La FISM lancia l’Osservatorio permanente in materia medico legale

Un Osservatorio delle Società Medico Scientifiche FISM in materia Medico Legale quale supporto essenziale al tema della colpa professionale medica. E poi una consultazione fra le oltre le 200 realtà medico-scientifiche federate alla Fism, per la redazione del primo documento intersocietario in materia di responsabilità professionale, colpa medica e contenzioso medico-legale.

Queste le novità lanciate da Loreto Gesualdo, Presidente della Federazione Italiana Società Medico-scientifiche, audito dalla Commissione per lo studio e l’approfondimento delle problematiche relative alla colpa professionale medica presso il Ministero della Giustizia.

Il primo tema portato all’attenzione della Commissione è stato quello riferito alle Linee Guida e di come queste presentino “forti criticità, visto anche come non si sia avuta la risposta attesa da parte delle Società Scientifiche”. Quelle effettivamente prodotte sono meno di cento.

È stato riferito come le barriere a tale pubblicazione siano la farraginosità che comporta la loro produzione e l’ingente costo, che non può essere in carico alle stesse realtà medico scientifiche, rilevando come ormai la giurisprudenza abbia di fatto colmato le possibili lacune attese, considerando le linee guida internazionali e nazionali già esistenti e non prodotte ai sensi dell’art. 5 della Gelli-Bianco, come buone pratiche, ritenendole un valido punto di riferimento.

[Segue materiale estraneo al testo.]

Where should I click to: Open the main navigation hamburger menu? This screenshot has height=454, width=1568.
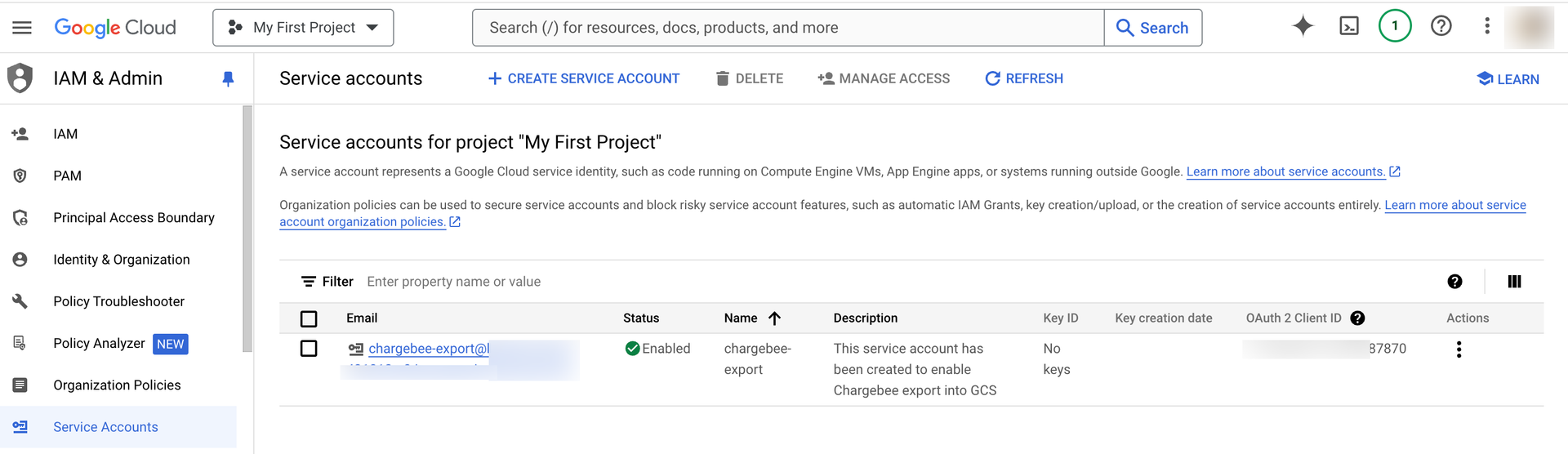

Inoltre, in termini di consulenze tecniche, vedendo positivamente la collegialità con la presenza obbligatoria del medico legale e dello specialista nella materia del contendere, la Fism ha ribadito con forza come vada trovato “il sistema migliore circa la massima “qualità” dei Consulenti Tecnici d’Ufficio del Giudice e dei Periti proposti dalle Parti, visto come ad oggi il tema rappresenti un grosso problema”.

Il compenso esiguo delle prestazioni peritali e la mancanza di una verifica effettiva della qualità dei consulenti costituisce un vulnus importante considerando che le relazioni prodotte dagli stessi determinano poi l’esito del procedimento, confluendo in toto nella stragrande maggioranza dei casi nelle sentenze dei giudici.

In questo scenario, le Società Scientifiche, quando accreditate presso il Ministero della Salute, non possono essere tagliate fuori da una valutazione in proposito e quindi sarebbe auspicabile disegnare delle modalità che possano vedere un loro maggiore coinvolgimento.

Infine, la Fism ha evidenziato come debba esserci la necessità di introdurre strumenti deflattivi del contenzioso attraverso l’introduzione di panel di esperti che operino un pre-vaglio dell’attendibilità del contenzioso oppure, in caso di soccombenza, per il paziente spese processuali a suo carico o qualsivoglia strumento adatto a dissuadere dall’idea di avviare contenziosi non fondati su elementi attendibili.

Solo così si potrà ridurre la strumentalizzazione del processo penale ai fini del risarcimento civile, tentativo ormai consueto e che impone ulteriori riflessioni in materia deontologica ed etica, in particolare quando ormai si propagano sempre più frequentemente le campagne pubblicitarie che invitano ad intentare, a costo zero per la parte proponente, azioni giudiziarie contro i sanitari.

La Fism promuoverà, inoltre, una giornata di studio, il prossimo 6 Luglio 2023 presso la Sezione Dipartimentale di Medicina Legale della Sapienza Università di Roma, aperta a giuristi e medici, finalizzata a discuterne i limiti e le criticità e proporre, sentite le Federate, un dibattito permanente in materia di possibili prospettive di riforma, frutto di un’approfondita riflessione e un accurato studio sul tema della colpa professionale medica ai fini di ogni utile successivo e ponderato intervento.

Ecco quindi che “allo scopo di esplorare l’attuale quadro normativo e giurisprudenziale in cui si inscrive la responsabilità colposa sanitaria, nascerà l’Osservatorio delle Società Medico Scientifiche FISM in materia Medico Legale, attivando un primo laboratorio con il contributo di tutti i protagonisti e finalizzato a continuare ad offrire, nell’interesse del Sistema Paese, quel supporto essenziale circa il tema della colpa professionale medica”.